Unicode and passing strings
===========================

Similar to the string semantics in Python 3, Cython strictly separates
byte strings and unicode strings.  Above all, this means that by default
there is no automatic conversion between byte strings and unicode strings
(except for what Python 2 does in string operations).  All encoding and
decoding must pass through an explicit encoding/decoding step.  To ease
conversion between Python and C strings in simple cases, the module-level
``c_string_type`` and ``c_string_encoding`` directives can be used to
implicitly insert these encoding/decoding steps.

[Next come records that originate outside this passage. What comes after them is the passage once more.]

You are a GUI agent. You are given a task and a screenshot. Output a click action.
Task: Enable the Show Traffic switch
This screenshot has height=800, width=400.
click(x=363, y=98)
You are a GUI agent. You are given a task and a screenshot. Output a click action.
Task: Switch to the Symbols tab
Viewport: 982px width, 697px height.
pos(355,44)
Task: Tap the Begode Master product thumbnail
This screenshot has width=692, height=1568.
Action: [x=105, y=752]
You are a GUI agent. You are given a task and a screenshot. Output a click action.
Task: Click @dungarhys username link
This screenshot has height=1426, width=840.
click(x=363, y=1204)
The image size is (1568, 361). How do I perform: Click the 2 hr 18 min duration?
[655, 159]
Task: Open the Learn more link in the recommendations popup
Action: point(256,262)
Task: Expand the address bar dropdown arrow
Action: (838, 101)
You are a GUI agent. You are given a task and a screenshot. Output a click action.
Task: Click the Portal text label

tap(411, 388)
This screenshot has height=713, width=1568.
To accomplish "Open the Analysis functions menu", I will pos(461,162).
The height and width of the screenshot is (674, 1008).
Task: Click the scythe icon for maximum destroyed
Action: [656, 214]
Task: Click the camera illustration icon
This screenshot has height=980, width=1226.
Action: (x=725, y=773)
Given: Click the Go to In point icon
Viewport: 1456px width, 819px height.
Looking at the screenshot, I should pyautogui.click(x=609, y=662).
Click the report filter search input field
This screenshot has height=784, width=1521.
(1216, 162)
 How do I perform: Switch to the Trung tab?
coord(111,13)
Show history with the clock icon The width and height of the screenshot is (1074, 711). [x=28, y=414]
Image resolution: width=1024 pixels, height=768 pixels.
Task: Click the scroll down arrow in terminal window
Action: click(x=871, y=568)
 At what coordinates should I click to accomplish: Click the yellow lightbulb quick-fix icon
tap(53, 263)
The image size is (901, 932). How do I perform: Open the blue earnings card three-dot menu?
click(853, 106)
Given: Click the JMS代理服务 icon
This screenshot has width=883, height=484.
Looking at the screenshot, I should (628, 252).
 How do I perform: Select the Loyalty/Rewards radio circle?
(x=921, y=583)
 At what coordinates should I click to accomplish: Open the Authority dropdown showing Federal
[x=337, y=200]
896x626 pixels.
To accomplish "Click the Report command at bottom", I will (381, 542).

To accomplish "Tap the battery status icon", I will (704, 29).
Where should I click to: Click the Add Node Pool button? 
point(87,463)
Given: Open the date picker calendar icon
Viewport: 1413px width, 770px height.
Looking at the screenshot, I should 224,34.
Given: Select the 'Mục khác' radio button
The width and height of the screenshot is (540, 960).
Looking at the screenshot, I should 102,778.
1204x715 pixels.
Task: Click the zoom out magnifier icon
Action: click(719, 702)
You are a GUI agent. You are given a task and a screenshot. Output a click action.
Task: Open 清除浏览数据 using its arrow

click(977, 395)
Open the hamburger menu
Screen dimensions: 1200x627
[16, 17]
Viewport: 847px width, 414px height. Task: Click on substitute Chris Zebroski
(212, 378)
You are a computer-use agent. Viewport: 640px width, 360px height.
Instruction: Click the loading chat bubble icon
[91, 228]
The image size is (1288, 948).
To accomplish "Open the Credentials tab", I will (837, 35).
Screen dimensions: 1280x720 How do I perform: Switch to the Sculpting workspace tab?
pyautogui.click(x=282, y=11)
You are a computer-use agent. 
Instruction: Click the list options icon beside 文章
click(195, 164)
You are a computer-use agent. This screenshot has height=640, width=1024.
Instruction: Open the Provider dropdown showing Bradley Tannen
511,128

Python string types in Cython code
----------------------------------

Cython supports four Python string types: :obj:`bytes`, :obj:`str`,
:obj:`unicode` and :obj:`basestring`.  The :obj:`bytes` and :obj:`unicode` types
are the specific types known from normal Python 2.x (named :obj:`bytes`
and :obj:`str` in Python 3).  Additionally, Cython also supports the
:obj:`bytearray` type which behaves like the :obj:`bytes` type, except
that it is mutable.

The :obj:`str` type is special in that it is the byte string in Python 2
and the Unicode string in Python 3 (for Cython code compiled with
language level 2, i.e. the default).  Meaning, it always corresponds
exactly with the type that the Python runtime itself calls :obj:`str`.
Thus, in Python 2, both :obj:`bytes` and :obj:`str` represent the byte string
type, whereas in Python 3, both :obj:`str` and :obj:`unicode` represent the
Python Unicode string type.  The switch is made at C compile time, the
Python version that is used to run Cython is not relevant.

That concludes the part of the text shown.